Who does better with threading? Intel with it’s fast multicore chips and fake cores via HyperThreading or AMD with it’s MagnyCours chips with a ton of actual cpu cores runnings slightly lower speeds? I’d be interested in knowing the benchmarks there with percona builds as would many system architects out there I imagine.

Lucas Schirm

Great propose, i think this evolution is very necessary to Mysql development

Henrik Ingo

Back in the day when I worked with Sun customers who liked using Sparc and Solaris, I both heard and saw with my own eyes that an additional HW thread adds about 20% performance compared to a core with just one thread. This seems to be more or less the ratio for these Intel CPU’s too.

Doing benchmarks becomes trickier, or rather reading the graphs, since at some stage in the curve you hit the point where the OS tells you there are more CPUs to utilize, but in reality it’s not a full core, just more threads. So the curve doesn’t look as good from 12-24 threads/CPUs, but actually the performance is increasing pretty much as you would expect it to. To expect a 1-to-1 performance increase beyond the 12 first cores would be physically impossible, as there aren’t 24 independent cores.

Vadim

@Andy,

They cost is high. I do not have final numbers on hands, but only memory 48 dimms , 8GB each (~300$/dimm) will give you 15000$.
So price should be in X0.000 range where 2 <= X <= 9 .
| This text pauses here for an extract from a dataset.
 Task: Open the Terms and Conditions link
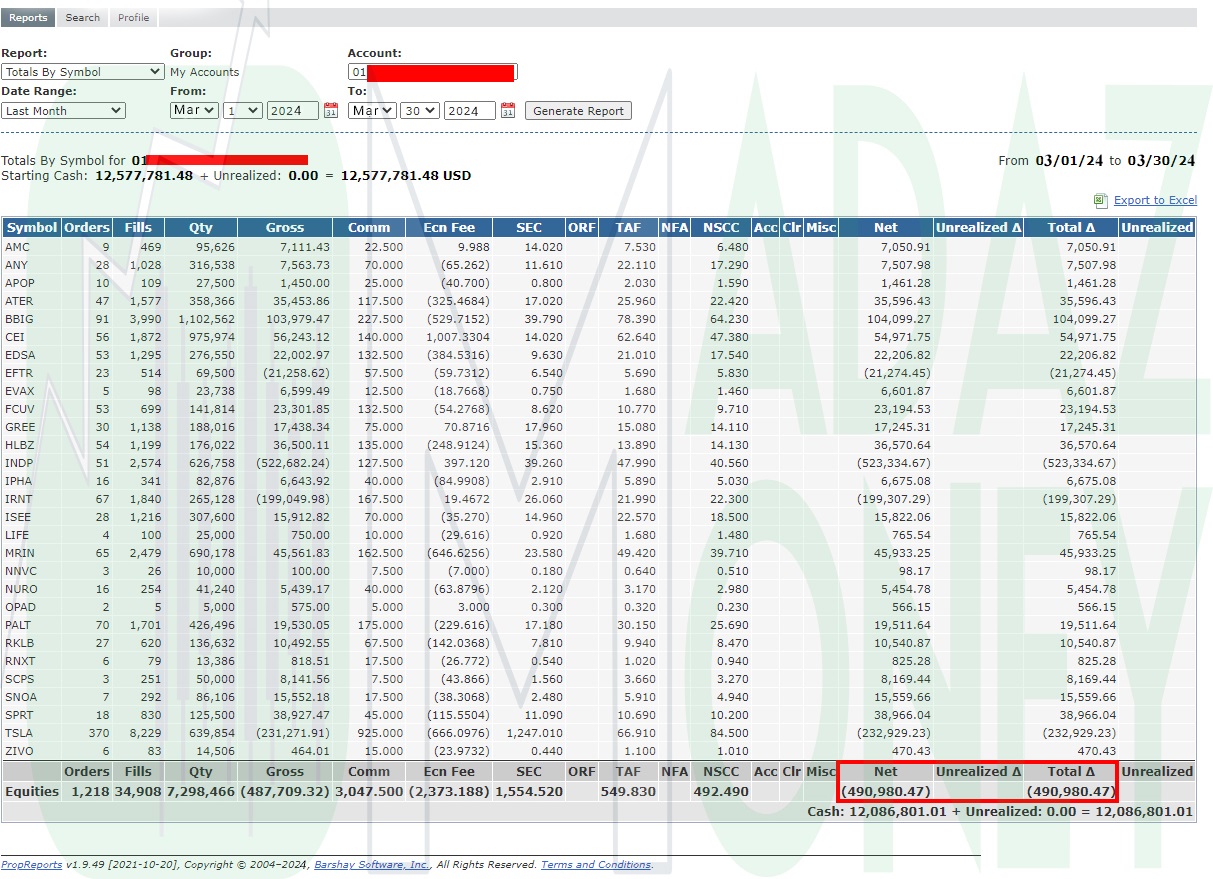(x=596, y=865)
I do not see problem why Dell or SuperMicro can't propose the similar configuration, may be high memory boxes are not interesting yet for them, or it requires some good engineering efforts to put 48 dimm slots.
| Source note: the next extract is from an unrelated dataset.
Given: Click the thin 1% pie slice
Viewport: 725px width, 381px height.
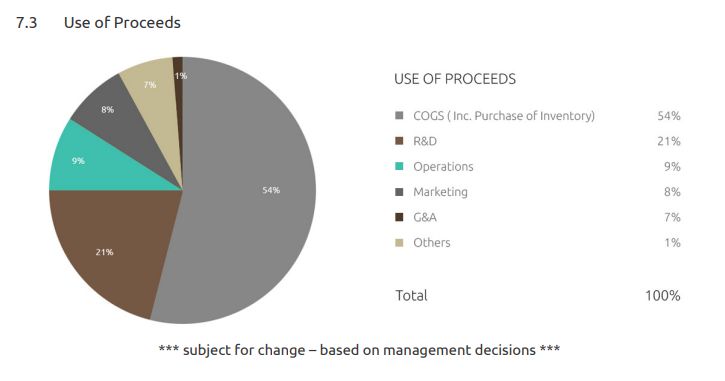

About specific optimization: it is much easier to have optimized version if we have defined restriction – in this case
we can do optimization for Intel CPU, i.e. SSE4.2 instruction. Also we can get benefits for InnoDB if we know that we operate on 128+ GB of memory.

Baron Schwartz

Seen on Twitter: “384G ought to be enough for anybody.”

nate

Vadim – Other’s don’t offer it because the 48 dimm slots is achieved via a custom ASIC Cisco has as a result of a company they bought a few years ago. From what I understand the premium associated with that is pretty high but I haven’t priced them out.

With the launch of the Xeon EX series(8 cores), the latest Cisco equipment does not use the memory extender technology that they have on the 4/6-core systems, I assume they didn’t port the tech to the new Intel stuff. EX does support higher memory numbers than the older Intel gear though.

Myself I’m a fan of the HP BL685c G7 blade 48 cores, 32 DIMMs, and of course HP has Fusion IO expansion boards for their blades. Fully loaded chassis with 384 cores and 4TB of memory comes in at about 6,700W in 10U.

Baron Schwartz

Maybe you can get one of those HPs and let Vadim run some benchmarks on it 😉

nate

hoping to get some soon! Though won’t have fusion IO on them, looking to get a small 64x15k RPM drive 3PAR F400 to drive my I/O initially. We have about 45 mysql databases, though very low load at the moment, lots of caching in the application layer.

Gricey

Dell do boxes with up to 1TB ram – check out the R910 (it’s 4U)
http://www.dell.com/us/business/p/poweredge-r910/pd

They also have a number of 2U boxes that take up to 512GB, e.g. the R810 / R815.

Gricey.

István Tóth

To the 1st poster:

I had the same problem, you MUST disable query cache on multicore systems, to get reasonable sysbench (and in my case, real workload) performance.